Entries from a dataset:
━━━━━━━━━━━━━━━━

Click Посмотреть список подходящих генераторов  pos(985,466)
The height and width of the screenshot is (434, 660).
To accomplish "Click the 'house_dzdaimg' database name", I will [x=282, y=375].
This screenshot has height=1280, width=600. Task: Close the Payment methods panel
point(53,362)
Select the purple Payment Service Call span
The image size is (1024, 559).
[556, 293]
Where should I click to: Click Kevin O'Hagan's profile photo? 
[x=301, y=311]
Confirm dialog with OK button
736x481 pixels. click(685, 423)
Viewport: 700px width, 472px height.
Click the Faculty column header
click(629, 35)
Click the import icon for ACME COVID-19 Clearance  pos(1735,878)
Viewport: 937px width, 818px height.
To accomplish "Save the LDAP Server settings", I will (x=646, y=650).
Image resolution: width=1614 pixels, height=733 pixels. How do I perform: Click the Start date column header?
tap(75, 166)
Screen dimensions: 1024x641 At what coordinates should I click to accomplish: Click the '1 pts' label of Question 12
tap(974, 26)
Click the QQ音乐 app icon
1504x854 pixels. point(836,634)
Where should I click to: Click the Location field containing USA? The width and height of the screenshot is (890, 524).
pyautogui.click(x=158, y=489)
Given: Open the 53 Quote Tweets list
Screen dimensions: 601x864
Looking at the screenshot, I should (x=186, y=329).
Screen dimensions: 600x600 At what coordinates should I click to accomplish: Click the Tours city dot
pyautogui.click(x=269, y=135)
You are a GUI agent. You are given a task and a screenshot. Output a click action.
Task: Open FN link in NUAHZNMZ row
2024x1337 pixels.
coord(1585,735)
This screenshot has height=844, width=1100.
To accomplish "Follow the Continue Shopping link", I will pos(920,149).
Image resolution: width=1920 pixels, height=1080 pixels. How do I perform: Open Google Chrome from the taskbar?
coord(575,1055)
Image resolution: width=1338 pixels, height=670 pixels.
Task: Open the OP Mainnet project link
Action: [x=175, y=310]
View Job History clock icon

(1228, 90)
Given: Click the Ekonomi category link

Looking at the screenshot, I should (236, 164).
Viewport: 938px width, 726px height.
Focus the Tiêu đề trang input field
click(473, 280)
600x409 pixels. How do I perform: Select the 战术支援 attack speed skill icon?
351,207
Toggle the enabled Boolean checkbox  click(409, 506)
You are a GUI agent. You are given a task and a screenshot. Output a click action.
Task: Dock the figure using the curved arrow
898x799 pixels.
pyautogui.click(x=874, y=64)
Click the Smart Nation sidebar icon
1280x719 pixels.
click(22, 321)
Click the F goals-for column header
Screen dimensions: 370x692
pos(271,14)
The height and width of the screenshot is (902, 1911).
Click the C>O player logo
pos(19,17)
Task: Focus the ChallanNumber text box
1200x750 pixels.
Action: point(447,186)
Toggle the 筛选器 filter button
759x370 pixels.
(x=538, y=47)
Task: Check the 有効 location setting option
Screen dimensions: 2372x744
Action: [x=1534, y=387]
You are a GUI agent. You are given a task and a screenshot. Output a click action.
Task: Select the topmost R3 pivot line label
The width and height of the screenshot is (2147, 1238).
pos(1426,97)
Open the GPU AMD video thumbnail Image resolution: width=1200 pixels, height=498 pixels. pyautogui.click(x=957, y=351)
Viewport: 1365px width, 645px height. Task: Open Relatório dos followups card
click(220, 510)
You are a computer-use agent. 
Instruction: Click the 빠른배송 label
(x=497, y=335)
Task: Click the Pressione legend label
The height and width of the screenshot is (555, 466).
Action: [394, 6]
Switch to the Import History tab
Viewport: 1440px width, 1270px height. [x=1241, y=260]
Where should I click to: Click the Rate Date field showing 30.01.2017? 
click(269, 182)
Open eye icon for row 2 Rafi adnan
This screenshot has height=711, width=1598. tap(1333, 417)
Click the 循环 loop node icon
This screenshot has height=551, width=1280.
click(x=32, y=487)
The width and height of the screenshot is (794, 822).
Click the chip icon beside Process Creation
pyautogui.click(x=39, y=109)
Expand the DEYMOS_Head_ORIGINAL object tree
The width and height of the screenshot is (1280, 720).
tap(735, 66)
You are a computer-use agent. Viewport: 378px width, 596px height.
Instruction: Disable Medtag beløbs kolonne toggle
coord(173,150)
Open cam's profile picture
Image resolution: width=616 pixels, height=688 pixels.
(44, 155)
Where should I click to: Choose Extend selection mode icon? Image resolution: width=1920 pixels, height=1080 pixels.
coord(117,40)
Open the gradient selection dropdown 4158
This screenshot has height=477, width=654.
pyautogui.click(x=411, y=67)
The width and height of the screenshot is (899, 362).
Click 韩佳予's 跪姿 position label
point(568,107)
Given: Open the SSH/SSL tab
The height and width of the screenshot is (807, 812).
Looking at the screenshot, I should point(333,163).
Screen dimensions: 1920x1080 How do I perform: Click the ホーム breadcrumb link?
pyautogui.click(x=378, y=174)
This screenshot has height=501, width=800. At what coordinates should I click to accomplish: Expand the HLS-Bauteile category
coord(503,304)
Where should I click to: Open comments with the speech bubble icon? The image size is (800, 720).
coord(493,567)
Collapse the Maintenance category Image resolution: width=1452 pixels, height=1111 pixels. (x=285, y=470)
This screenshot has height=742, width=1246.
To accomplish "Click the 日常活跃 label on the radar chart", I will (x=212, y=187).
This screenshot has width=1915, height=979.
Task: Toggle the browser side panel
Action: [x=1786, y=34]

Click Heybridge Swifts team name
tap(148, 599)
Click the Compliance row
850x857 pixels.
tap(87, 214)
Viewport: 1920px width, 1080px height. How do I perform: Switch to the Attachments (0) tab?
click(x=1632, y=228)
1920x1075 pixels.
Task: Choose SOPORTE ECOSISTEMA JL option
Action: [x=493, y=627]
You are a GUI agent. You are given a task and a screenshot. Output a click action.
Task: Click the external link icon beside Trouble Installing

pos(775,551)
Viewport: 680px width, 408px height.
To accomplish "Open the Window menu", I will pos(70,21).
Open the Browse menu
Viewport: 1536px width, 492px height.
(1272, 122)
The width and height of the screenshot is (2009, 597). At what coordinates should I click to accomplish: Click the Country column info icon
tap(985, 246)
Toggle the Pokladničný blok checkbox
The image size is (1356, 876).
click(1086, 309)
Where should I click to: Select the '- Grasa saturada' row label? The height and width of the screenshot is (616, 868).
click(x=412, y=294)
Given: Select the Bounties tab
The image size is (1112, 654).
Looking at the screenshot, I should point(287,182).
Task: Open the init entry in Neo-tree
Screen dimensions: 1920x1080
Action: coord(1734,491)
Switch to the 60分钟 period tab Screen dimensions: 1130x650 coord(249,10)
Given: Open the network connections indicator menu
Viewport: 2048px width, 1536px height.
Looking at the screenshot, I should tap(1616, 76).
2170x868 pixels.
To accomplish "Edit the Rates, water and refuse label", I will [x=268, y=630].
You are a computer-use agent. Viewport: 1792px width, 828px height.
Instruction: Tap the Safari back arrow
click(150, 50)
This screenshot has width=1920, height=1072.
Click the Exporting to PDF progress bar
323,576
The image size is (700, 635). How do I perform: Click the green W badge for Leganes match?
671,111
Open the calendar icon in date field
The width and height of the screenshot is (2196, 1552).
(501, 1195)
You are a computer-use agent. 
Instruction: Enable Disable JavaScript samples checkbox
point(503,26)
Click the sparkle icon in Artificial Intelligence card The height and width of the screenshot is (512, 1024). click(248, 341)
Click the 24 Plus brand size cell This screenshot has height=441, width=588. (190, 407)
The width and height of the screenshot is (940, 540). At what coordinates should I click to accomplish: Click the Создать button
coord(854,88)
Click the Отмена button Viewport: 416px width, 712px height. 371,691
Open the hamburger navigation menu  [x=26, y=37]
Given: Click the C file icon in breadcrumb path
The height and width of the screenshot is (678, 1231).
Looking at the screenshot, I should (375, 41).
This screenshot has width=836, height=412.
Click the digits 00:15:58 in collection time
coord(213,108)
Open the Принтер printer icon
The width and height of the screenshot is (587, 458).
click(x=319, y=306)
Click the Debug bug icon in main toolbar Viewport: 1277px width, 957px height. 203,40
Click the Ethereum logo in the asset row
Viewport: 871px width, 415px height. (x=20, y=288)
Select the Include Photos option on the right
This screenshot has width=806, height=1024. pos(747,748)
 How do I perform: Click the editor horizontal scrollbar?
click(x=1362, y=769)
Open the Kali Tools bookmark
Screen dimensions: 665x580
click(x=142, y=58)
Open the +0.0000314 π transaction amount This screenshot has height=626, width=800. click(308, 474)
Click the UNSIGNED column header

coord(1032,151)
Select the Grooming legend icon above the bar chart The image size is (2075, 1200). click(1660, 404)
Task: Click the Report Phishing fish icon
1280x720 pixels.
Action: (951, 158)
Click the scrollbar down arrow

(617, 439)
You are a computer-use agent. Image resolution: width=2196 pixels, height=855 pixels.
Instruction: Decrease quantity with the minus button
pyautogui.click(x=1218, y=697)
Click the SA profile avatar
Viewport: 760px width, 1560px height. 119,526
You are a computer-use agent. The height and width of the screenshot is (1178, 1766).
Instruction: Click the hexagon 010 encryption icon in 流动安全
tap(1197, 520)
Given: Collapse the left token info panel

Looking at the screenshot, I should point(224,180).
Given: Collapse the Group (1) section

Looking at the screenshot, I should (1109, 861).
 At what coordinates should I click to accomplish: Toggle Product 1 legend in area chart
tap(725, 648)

━━━━━━━━━━━━━━━━

◆ WHAT IS BEING ASKED: Could you reproduce word for word the data above, starting at the line that contains "Click the Debug" and running through the final line?

◆ SOLUTION BELOW:
Click the Debug bug icon in main toolbar Viewport: 1277px width, 957px height. 203,40
Click the Ethereum logo in the asset row
Viewport: 871px width, 415px height. (x=20, y=288)
Select the Include Photos option on the right
This screenshot has width=806, height=1024. pos(747,748)
 How do I perform: Click the editor horizontal scrollbar?
click(x=1362, y=769)
Open the Kali Tools bookmark
Screen dimensions: 665x580
click(x=142, y=58)
Open the +0.0000314 π transaction amount This screenshot has height=626, width=800. click(308, 474)
Click the UNSIGNED column header

coord(1032,151)
Select the Grooming legend icon above the bar chart The image size is (2075, 1200). click(1660, 404)
Task: Click the Report Phishing fish icon
1280x720 pixels.
Action: (951, 158)
Click the scrollbar down arrow

(617, 439)
You are a computer-use agent. Image resolution: width=2196 pixels, height=855 pixels.
Instruction: Decrease quantity with the minus button
pyautogui.click(x=1218, y=697)
Click the SA profile avatar
Viewport: 760px width, 1560px height. 119,526
You are a computer-use agent. The height and width of the screenshot is (1178, 1766).
Instruction: Click the hexagon 010 encryption icon in 流动安全
tap(1197, 520)
Given: Collapse the left token info panel

Looking at the screenshot, I should point(224,180).
Given: Collapse the Group (1) section

Looking at the screenshot, I should (1109, 861).
 At what coordinates should I click to accomplish: Toggle Product 1 legend in area chart
tap(725, 648)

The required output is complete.